# Mean value theorem for integrals

#### Yankel

##### Active member
Hello all,

I have a couple of questions.

First, about the mean value theorem for integrals. I don't get it. The theorem say that if f(x) is continuous in [a,b] then there exist a point c in [a,b] such that

$\int_{a}^{b}f(x)dx=f(c)\cdot (b-a)$

Now, I understand what it means (I think), but don't get the intuition (unlike the mean value theorem which is very intuitive). The integral is the area under f(x) between a and b. So how come it is equal to the height of f(x) at the point c, multiplied by the width ? How come there is a point c that represent the "average height" ?

The second question, I need to approximately evaluate

$\int_{0}^{2}e^{x^{2}}dx$

the answer is [2,2e^4], don't know why...

Thanks!

#### chisigma

##### Well-known member
Hello all,

I have a couple of questions.

The second question, I need to approximately evaluate

$\int_{0}^{2}e^{x^{2}}dx$

the answer is [2,2e^4], don't know why...
The function $\displaystyle y=e^{x^{2}}$ doesn't have an elementary antiderivative, but a way to solve the integral is to use the Taylor expansion...

$\displaystyle e^{x^{2}} = \sum_{n=0}^{\infty} \frac{x^{2 n}}{n!}\ (1)$

... and from (1) You obtain...

$\displaystyle \int_{0}^{\xi} e^{x^{2}}\ dx = \sum_{n=0}^{\infty} \frac{\xi^{2 n + 1}}{(2n + 1)\ n!}\ (2)$

... and a 'good' value of the integral can be obtained summin a 'large enough' number of terms of (2)...

Kind regards

$\chi$ $\sigma$

#### M R

##### Active member

My diagram is intended to show that $$\displaystyle f(0)\times (2-0)< \int_0^2 e^{x^2}dx < f(2) \times (2-0)$$

Can you see that $$\displaystyle \int_0^2 e^{x^2}dx = f(c) \times (2-0)$$ for some c in [0,2]?

#### chisigma

##### Well-known member
The function $\displaystyle y=e^{x^{2}}$ doesn't have an elementary antiderivative, but a way to solve the integral is to use the Taylor expansion...

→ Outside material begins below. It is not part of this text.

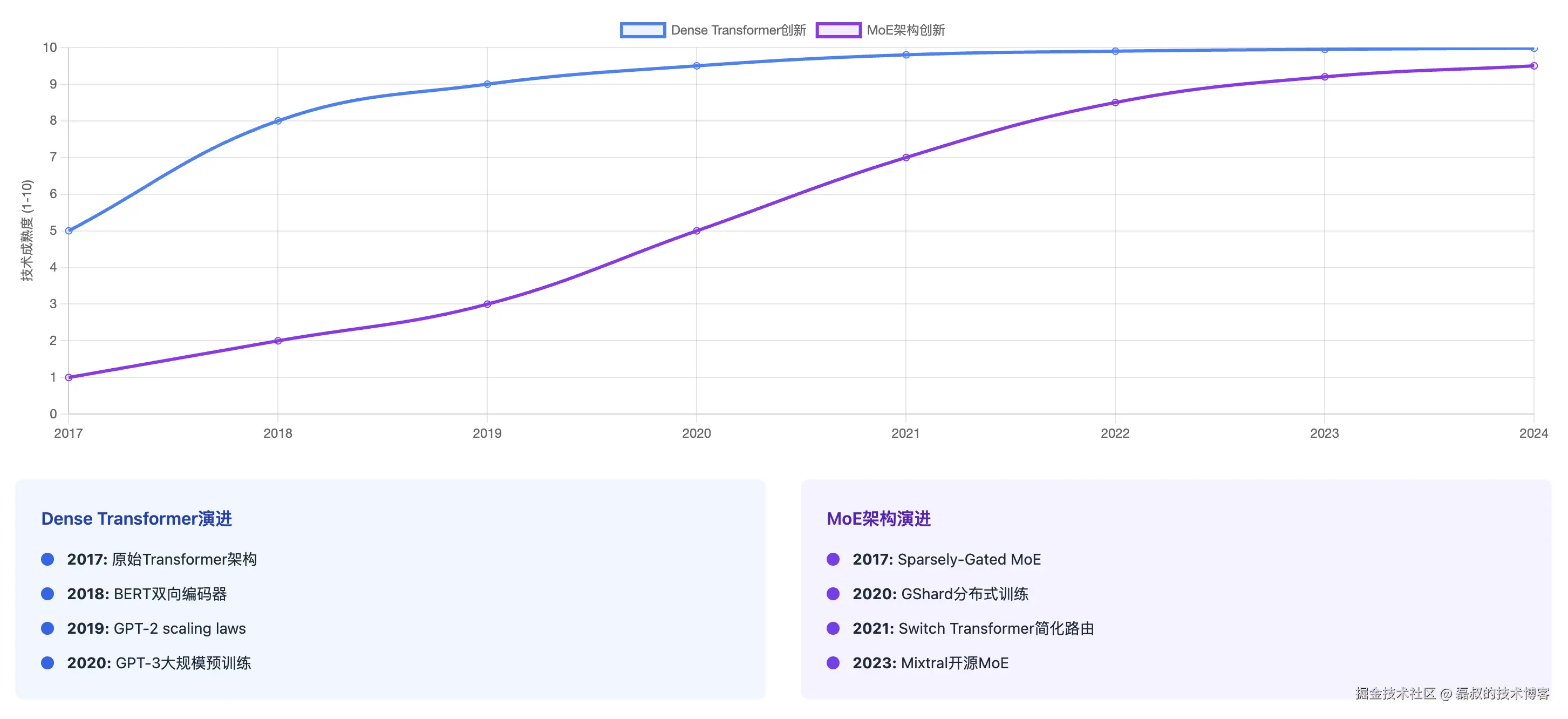1568x719 pixels.
Task: Click blue bullet beside 2018 BERT双向编码器
Action: click(x=47, y=594)
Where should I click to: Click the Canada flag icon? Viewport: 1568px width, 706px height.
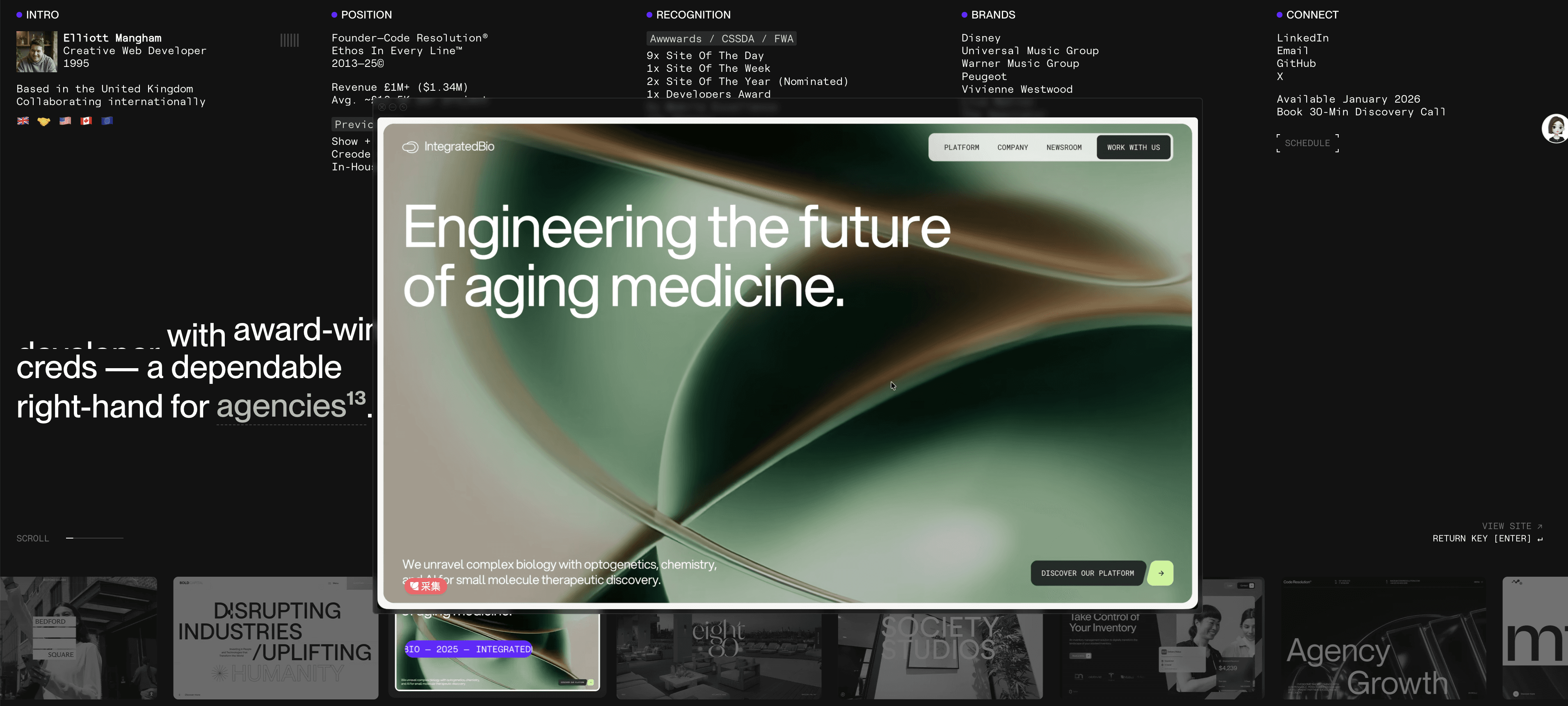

$\displaystyle e^{x^{2}} = \sum_{n=0}^{\infty} \frac{x^{2 n}}{n!}\ (1)$

... and from (1) You obtain...

$\displaystyle \int_{0}^{\xi} e^{x^{2}}\ dx = \sum_{n=0}^{\infty} \frac{\xi^{2 n + 1}}{(2n + 1)\ n!}\ (2)$

... and a 'good' value of the integral can be obtained summin a 'large enough' number of terms of (2)...
Using 'Monster Wolfram' You obtain...

$\displaystyle \int_{0}^{2} e^{x^{2}}\ dx \sim 16.4396\ \text{with 10 terms}$

$\displaystyle \int_{0}^{2} e^{x^{2}}\ dx \sim 16.4515\ \text{with 12 terms}$

$\displaystyle \int_{0}^{2} e^{x^{2}}\ dx \sim 16.4526\ \text{with infinite terms}$

Kind regards

$\chi$ $\sigma$

#### Ackbach

##### Indicium Physicus
Staff member
If you rearrange the MVT for integrals, you get that if $f$ is continuous on $[a,b]$, then there exists $c\in [a,b]$ such that
$$f(c)= \frac{1}{b-a} \int_{a}^{b}f(x) \, dx.$$
In words, $f$ must achieve (LHS) its average value on $[a,b]$ (RHS). Because $f$ is continuous, it's not allowed to skip its average value on the interval. Does that help with the intuition?